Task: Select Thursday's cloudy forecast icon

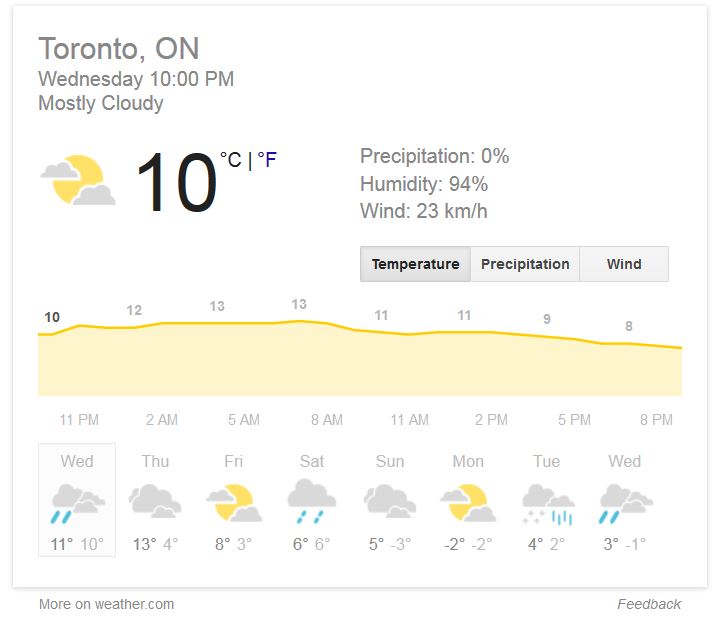Action: [x=155, y=501]
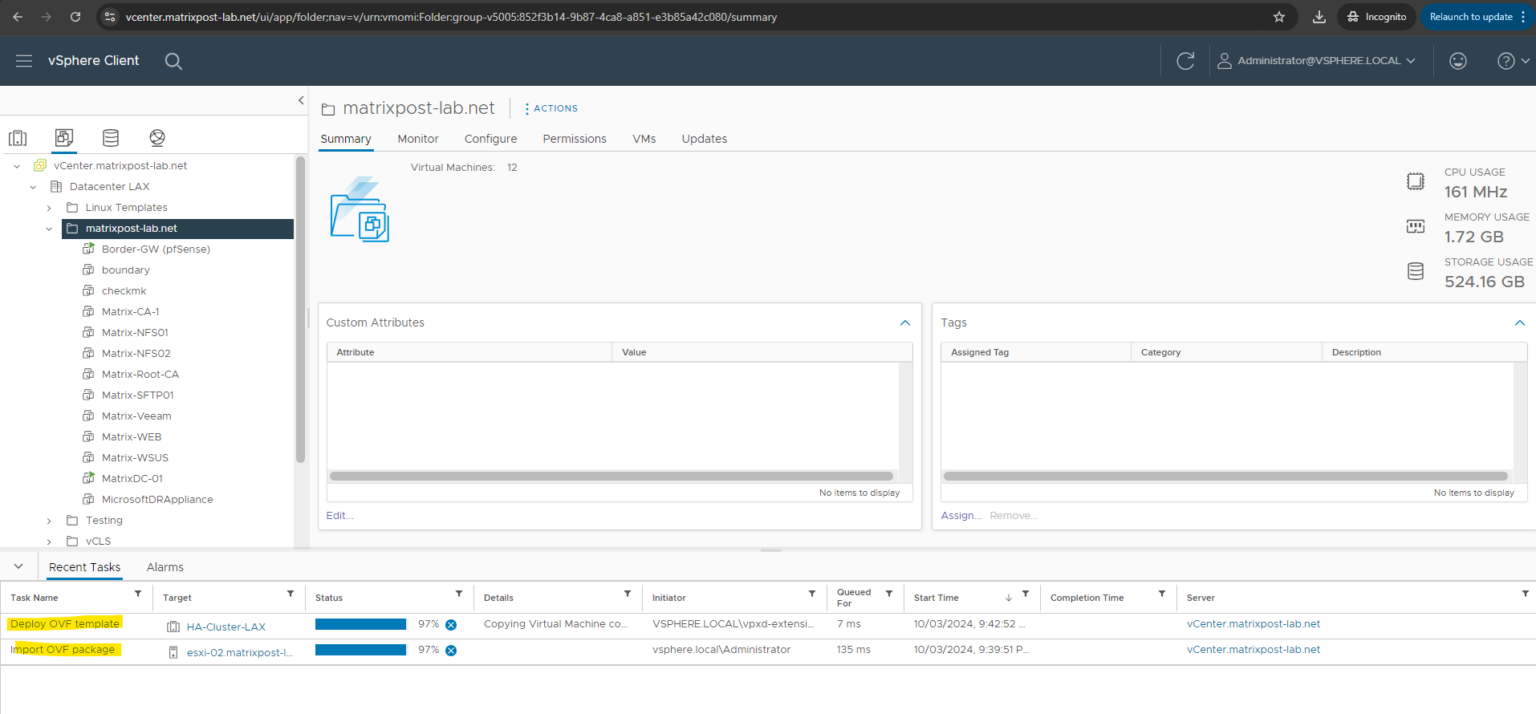Image resolution: width=1536 pixels, height=714 pixels.
Task: Open the filter on the Status column
Action: pyautogui.click(x=459, y=597)
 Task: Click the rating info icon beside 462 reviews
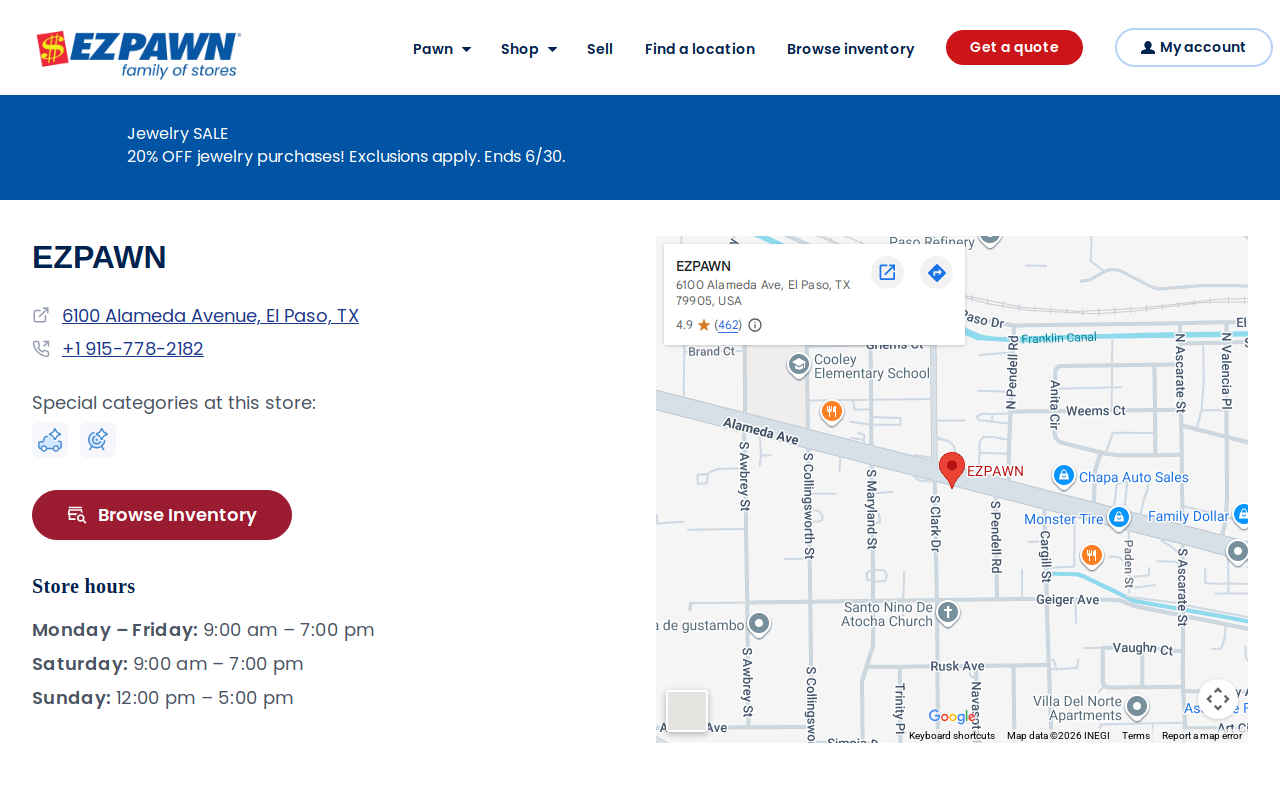[x=755, y=325]
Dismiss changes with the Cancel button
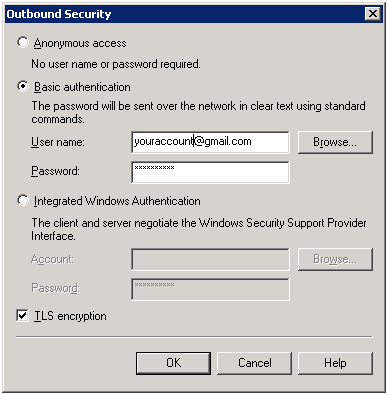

+++

WHAT TO WORK ON: Print every record above exactly, with no pictures.

OUTPUT OF THE TASK:
Task: Select Thursday's cloudy forecast icon

Action: [x=155, y=501]
Image resolution: width=1536 pixels, height=714 pixels.
Task: Open the filter on the Status column
Action: pyautogui.click(x=459, y=597)
 Task: Click the rating info icon beside 462 reviews
[x=755, y=325]
Dismiss changes with the Cancel button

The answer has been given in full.